▶ **Compiti assegnati**:
#1 Restituisci senza modifiche la parte del testo su Cesare Musatti che si apre con le parole contenenti "Cesare L. Musatti" e si chiude con "e del cinema.".
#2 Secondo il testo su Cesare Musatti, in che anno Musatti entrò al liceo Foscarini di Venezia?

Cesare L. Musatti
Cesare Musatti è stato l’esponente più rappresentativo della psicologia e della psicoanalisi italiana. Nel corso della sua lunga vita egli poté partecipare personalmente all’evoluzione di queste discipline in un contesto storico e ideologico che le aveva ostacolate durante il primo Novecento, partecipando poi attivamente, nel secondo dopoguerra, alla loro ripresa e diffusione sia come docente universitario sia come didatta di molti futuri psicoanalisti. Musatti fu uno studioso impegnato nella vita politica e uno scrittore brillante, un fine interprete delle arti visive e del cinema.
Cesare (Luigi Eugenio) Musatti nacque a Mira presso Dolo (Venezia) il 21 settembre 1897. Il padre, Elia, appartenente a una delle più importanti famiglie ebree di Venezia, era un avvocato, primo deputato socialista della regione, eletto dal 1909 al 1929. La madre, Emma Leanza, napoletana, era cattolica non praticante. Dopo aver studiato a casa sotto la guida della madre, nel 1907 entrò al liceo Foscarini di Venezia, diplomandosi nel 1915. Si iscrisse quindi alla facoltà di Scienze dell’Università di Padova per dedicarsi alla matematica. Tuttavia trovò più interessanti le lezioni del corso di filosofia teoretica tenuto da Antonio Aliotta (1881-1964), centrato sui problemi epistemologici della psicologia (Aliotta si era formato a Firenze nel Laboratorio di psicologia sperimentale fondato da Francesco De Sarlo).

(Dati di puntamento per testo ed elementi)
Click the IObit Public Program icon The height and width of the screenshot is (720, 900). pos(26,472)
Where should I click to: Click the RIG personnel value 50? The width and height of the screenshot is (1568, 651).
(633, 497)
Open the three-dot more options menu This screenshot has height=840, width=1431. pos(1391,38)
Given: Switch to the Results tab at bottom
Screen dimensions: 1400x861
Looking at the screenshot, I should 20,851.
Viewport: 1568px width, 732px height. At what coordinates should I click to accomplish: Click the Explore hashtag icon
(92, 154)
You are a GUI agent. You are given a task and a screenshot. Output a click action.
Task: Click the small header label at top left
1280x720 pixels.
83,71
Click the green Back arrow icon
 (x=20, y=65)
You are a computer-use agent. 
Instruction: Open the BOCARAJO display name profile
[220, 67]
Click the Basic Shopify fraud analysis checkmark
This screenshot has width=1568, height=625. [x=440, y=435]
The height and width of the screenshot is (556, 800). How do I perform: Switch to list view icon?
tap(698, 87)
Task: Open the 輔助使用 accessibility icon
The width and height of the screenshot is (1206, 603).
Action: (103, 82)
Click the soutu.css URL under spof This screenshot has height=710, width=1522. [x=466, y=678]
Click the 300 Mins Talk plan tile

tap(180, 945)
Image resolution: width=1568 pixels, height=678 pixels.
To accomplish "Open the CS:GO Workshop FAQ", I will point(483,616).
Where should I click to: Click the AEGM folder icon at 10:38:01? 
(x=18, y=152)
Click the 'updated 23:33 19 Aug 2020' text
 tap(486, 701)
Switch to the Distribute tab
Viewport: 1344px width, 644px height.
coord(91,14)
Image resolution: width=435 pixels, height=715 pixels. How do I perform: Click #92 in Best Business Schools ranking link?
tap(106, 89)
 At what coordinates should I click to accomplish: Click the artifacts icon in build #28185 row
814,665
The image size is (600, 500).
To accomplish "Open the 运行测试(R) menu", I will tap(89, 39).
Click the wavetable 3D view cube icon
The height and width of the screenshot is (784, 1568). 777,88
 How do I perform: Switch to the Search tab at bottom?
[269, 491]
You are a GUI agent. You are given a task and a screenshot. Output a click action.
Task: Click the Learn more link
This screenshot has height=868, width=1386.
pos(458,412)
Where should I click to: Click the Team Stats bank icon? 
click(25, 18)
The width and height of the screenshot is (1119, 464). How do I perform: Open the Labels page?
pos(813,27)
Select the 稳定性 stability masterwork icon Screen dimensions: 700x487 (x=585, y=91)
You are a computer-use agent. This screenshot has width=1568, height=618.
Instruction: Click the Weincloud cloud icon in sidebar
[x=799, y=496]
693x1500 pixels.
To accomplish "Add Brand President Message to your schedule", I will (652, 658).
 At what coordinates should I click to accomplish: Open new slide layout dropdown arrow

▶ **Risposte per compito**:
#1
Cesare L. Musatti
Cesare Musatti è stato l’esponente più rappresentativo della psicologia e della psicoanalisi italiana. Nel corso della sua lunga vita egli poté partecipare personalmente all’evoluzione di queste discipline in un contesto storico e ideologico che le aveva ostacolate durante il primo Novecento, partecipando poi attivamente, nel secondo dopoguerra, alla loro ripresa e diffusione sia come docente universitario sia come didatta di molti futuri psicoanalisti. Musatti fu uno studioso impegnato nella vita politica e uno scrittore brillante, un fine interprete delle arti visive e del cinema.

#2 Nel 1907.